§ ASSIGNMENT
Copy each line from the entries that the word "computer" appears in.

§ DATA SUPPLIED
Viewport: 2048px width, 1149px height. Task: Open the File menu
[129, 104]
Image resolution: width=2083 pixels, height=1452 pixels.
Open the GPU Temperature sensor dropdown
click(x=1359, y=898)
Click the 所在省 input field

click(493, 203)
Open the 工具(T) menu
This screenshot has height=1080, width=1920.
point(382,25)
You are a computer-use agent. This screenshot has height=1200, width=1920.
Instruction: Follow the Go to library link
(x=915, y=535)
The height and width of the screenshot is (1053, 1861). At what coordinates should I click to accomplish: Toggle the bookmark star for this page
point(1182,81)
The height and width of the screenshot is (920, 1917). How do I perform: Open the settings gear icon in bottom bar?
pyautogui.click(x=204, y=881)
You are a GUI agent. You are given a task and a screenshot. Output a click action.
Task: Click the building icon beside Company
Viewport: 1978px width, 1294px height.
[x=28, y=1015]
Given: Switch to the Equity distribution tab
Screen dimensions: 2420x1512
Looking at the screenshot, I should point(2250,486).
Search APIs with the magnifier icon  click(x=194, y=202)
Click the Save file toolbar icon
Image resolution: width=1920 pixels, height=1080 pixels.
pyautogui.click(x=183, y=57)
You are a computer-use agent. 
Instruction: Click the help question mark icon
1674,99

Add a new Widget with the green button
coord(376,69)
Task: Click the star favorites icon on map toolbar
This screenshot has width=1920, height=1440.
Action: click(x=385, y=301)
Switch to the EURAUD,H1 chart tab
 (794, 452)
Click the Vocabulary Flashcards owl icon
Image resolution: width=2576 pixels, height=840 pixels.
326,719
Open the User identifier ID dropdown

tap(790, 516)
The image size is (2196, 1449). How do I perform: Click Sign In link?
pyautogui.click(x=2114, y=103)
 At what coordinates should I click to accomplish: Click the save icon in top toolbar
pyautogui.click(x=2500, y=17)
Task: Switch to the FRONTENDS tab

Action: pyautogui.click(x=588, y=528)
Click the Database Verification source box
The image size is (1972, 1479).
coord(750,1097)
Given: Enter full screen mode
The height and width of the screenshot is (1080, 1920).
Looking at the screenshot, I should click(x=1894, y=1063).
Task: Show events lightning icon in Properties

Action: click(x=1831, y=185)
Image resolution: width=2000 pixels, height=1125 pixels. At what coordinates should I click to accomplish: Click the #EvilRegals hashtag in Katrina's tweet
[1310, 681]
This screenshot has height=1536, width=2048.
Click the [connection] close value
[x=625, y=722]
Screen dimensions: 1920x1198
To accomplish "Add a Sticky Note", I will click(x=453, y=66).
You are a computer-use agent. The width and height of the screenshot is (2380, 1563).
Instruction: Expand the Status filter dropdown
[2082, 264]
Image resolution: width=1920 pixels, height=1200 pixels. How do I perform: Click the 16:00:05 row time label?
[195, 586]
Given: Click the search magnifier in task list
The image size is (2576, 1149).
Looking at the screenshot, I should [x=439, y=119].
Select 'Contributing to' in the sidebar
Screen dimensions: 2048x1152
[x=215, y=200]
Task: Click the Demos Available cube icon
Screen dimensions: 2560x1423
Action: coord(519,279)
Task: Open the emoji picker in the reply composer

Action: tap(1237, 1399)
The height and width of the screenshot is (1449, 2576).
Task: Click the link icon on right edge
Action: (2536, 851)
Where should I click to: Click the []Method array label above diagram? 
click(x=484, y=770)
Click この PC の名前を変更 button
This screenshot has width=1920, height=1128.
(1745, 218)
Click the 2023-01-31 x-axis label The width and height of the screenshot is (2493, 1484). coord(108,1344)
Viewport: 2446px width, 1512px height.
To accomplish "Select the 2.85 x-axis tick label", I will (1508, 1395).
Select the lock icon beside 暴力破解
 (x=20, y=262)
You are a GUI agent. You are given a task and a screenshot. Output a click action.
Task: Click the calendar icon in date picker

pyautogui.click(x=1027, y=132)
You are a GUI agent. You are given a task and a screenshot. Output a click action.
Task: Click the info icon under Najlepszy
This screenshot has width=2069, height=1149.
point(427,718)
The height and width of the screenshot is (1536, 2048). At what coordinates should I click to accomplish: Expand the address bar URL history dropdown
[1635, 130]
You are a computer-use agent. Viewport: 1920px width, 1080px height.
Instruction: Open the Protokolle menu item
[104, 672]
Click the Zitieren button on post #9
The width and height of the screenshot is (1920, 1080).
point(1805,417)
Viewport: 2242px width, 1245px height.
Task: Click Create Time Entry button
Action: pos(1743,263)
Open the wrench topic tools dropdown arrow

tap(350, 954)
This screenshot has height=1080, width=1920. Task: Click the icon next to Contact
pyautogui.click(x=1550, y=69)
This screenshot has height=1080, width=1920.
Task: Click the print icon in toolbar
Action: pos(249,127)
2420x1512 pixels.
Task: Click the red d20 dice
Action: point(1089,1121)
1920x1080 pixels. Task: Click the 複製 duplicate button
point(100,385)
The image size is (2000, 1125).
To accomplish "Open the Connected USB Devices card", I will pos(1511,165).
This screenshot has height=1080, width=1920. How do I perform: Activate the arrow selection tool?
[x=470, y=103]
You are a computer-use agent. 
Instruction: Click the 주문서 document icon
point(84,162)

§ COMPLETED EXERCISE
You are a computer-use agent. This screenshot has height=1200, width=1920.
You are a computer-use agent. 
You are a computer-use agent. The width and height of the screenshot is (2380, 1563).
You are a computer-use agent. Viewport: 1920px width, 1080px height.
You are a computer-use agent. 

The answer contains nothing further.